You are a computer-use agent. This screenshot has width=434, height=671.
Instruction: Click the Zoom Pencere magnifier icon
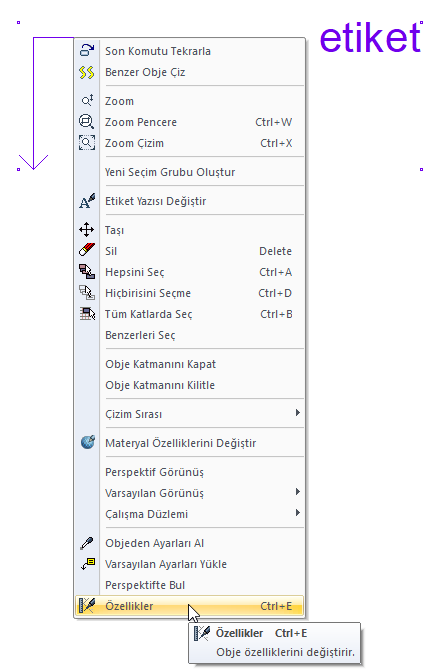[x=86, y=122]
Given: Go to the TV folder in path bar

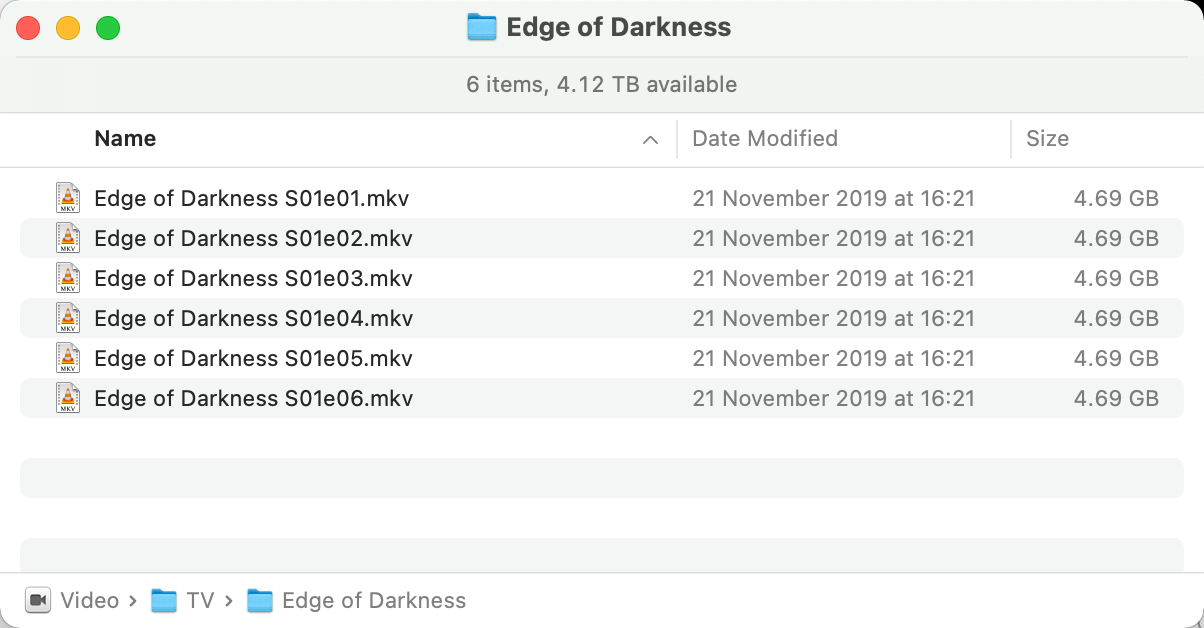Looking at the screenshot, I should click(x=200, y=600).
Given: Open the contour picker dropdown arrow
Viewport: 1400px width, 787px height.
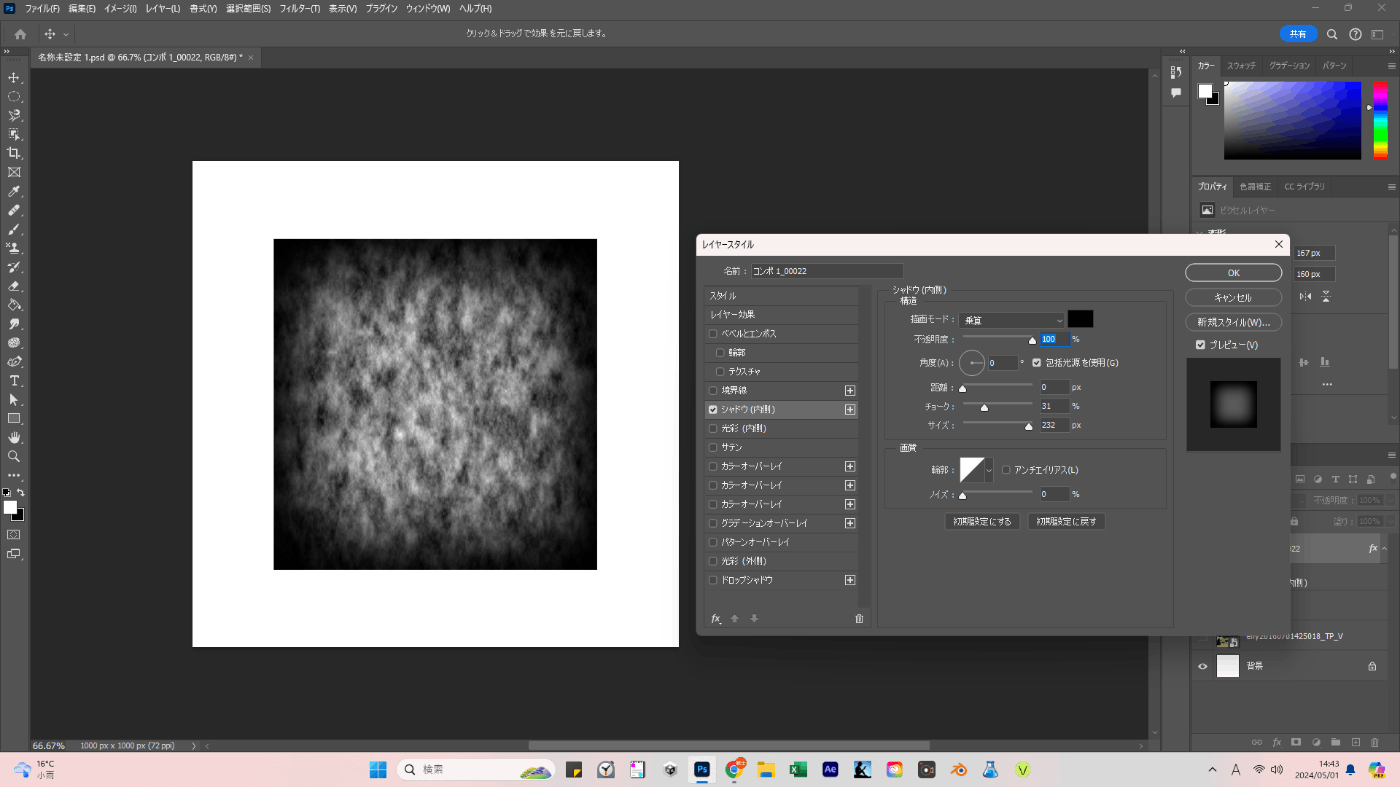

Work instruction ▸
Only a number is needed here: the count of lines above that hold the string "height".

Solved problem ▸
2